Serums & Essences · 17/06/2026
Why inconsistent lighting between progress photos can fake both improvement and lack of improvement
Even well-intentioned progress photo comparison can be misleading if lighting conditions differ between shots — a genuinely consistent setup matters more than the comparison habit itself for getting an accurate read.
Why lighting differences between two progress photos can create a false impression of change in either direction
Different lighting angle, intensity or color temperature between a baseline photo and a follow-up comparison photo can make skin tone and visible spot prominence appear different even with zero actual change in the skin itself — meaning a well-intentioned progress-photo habit using inconsistent lighting can produce a misleadingly false impression of either improvement or lack of improvement.

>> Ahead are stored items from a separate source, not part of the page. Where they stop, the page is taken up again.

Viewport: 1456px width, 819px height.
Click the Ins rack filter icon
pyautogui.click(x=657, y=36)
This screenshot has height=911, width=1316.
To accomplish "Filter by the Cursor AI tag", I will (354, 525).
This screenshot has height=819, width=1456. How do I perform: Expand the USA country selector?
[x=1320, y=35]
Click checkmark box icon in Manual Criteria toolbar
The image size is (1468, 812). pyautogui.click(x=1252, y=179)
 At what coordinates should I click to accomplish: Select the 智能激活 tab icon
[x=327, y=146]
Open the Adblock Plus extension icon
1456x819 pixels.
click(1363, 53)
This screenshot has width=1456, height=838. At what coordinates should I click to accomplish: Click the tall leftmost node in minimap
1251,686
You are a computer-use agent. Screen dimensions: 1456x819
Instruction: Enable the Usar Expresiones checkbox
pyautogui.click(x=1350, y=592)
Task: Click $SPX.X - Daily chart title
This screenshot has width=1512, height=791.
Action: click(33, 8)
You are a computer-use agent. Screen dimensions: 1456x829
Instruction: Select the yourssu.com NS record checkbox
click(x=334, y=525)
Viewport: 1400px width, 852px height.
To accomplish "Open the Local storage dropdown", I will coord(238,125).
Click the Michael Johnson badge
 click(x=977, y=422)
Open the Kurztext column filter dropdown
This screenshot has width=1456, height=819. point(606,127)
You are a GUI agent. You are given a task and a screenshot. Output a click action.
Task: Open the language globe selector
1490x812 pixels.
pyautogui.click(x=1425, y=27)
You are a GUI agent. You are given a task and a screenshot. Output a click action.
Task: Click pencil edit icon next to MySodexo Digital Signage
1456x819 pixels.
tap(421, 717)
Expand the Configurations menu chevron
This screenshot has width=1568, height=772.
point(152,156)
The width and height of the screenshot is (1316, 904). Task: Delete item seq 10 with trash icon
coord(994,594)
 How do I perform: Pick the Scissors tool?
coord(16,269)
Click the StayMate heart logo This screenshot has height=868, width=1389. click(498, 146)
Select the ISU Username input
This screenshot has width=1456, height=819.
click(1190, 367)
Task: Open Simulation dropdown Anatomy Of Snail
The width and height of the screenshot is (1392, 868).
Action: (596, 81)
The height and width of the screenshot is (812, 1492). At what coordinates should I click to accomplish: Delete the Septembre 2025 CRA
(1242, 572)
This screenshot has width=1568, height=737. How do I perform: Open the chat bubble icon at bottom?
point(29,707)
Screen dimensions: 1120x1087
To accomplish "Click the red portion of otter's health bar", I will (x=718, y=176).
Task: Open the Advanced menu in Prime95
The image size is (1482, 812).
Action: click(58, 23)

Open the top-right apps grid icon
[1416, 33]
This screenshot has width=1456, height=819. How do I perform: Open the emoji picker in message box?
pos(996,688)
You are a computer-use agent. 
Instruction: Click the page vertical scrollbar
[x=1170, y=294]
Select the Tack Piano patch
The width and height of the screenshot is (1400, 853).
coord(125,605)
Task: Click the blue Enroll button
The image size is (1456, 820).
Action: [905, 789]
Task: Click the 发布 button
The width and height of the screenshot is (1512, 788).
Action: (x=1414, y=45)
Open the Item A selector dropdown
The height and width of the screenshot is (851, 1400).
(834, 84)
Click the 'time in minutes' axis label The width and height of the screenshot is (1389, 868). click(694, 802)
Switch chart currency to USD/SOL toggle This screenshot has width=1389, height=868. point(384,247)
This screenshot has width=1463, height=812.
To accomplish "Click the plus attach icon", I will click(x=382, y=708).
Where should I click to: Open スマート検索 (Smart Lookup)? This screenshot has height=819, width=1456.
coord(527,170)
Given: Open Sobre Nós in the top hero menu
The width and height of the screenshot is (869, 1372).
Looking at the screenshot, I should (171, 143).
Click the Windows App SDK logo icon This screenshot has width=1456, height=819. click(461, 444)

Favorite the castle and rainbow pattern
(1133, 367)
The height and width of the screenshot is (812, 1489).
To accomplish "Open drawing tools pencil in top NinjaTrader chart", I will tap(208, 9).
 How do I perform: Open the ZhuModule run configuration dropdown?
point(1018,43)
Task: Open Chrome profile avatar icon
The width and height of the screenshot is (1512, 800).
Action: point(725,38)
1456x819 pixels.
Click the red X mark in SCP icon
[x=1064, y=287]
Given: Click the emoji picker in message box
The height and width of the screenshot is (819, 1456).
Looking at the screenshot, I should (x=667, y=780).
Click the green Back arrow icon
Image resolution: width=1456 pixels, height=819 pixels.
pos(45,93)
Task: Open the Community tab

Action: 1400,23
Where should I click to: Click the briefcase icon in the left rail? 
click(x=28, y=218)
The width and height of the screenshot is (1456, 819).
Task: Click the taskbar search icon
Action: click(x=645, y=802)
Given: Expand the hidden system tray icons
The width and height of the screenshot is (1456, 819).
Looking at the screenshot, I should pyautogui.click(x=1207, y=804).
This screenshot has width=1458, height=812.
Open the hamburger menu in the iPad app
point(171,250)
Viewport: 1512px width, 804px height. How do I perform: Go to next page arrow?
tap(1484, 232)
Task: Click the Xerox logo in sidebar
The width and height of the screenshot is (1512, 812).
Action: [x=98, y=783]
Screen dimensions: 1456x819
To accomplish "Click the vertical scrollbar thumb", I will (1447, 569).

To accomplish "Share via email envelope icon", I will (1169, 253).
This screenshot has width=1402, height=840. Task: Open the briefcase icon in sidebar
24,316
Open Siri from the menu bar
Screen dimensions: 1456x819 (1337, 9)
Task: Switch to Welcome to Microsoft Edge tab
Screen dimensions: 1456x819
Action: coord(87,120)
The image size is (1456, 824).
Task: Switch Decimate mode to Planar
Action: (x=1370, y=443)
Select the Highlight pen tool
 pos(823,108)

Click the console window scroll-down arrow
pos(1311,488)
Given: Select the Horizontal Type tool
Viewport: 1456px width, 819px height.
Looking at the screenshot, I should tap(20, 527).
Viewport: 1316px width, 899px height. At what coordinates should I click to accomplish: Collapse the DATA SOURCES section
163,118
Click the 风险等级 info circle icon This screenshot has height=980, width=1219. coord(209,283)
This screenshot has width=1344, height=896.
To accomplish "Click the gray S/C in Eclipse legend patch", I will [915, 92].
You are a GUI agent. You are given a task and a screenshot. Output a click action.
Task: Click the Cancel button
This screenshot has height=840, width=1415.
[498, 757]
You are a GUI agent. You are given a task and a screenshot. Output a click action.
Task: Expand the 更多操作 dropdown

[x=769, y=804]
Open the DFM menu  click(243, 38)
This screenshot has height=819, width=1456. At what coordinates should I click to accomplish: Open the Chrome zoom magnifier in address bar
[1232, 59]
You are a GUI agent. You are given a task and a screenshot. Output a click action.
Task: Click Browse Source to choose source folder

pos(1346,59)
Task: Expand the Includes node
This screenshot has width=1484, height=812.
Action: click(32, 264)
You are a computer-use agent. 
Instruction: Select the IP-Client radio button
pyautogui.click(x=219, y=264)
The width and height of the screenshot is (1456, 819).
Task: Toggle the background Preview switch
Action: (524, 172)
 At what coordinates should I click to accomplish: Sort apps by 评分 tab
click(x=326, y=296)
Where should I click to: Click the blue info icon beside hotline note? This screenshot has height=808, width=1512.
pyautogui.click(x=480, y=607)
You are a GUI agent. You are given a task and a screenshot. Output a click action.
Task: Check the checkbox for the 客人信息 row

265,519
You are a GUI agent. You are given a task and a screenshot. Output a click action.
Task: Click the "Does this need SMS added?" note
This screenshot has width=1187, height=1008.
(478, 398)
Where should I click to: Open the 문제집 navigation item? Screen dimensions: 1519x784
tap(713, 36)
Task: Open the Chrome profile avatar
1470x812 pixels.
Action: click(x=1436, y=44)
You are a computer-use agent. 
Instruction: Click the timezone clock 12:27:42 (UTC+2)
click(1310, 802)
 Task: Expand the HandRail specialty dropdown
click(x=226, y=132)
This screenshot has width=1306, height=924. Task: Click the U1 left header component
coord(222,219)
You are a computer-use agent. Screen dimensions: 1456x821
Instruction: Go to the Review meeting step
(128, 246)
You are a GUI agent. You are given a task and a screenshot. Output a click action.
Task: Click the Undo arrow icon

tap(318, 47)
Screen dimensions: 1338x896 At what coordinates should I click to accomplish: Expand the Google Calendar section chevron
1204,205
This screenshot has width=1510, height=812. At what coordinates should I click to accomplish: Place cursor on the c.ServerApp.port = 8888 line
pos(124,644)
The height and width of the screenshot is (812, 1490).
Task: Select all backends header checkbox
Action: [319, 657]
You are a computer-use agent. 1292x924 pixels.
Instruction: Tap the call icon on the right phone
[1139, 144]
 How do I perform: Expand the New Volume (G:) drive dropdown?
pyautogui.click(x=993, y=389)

Why establishing genuinely consistent lighting matters as much as the comparison habit itself for accurate tracking
The value of progress photo comparison entirely depends on the photos being genuinely comparable — same location, same light source, same time of day, same camera distance and angle — without this consistency, the comparison habit itself, however well-intentioned, doesn't actually provide the accurate information it's meant to deliver.
Establishing a genuinely fixed, repeatable photo setup before relying on progress photos to judge dark spot treatment effectiveness
Set up a specific, repeatable photo location and lighting condition — ideally near a consistent window at a consistent time of day, using the same camera distance and angle each time — before relying on progress photo comparison to judge whether a vitamin C dark-spot treatment is actually working.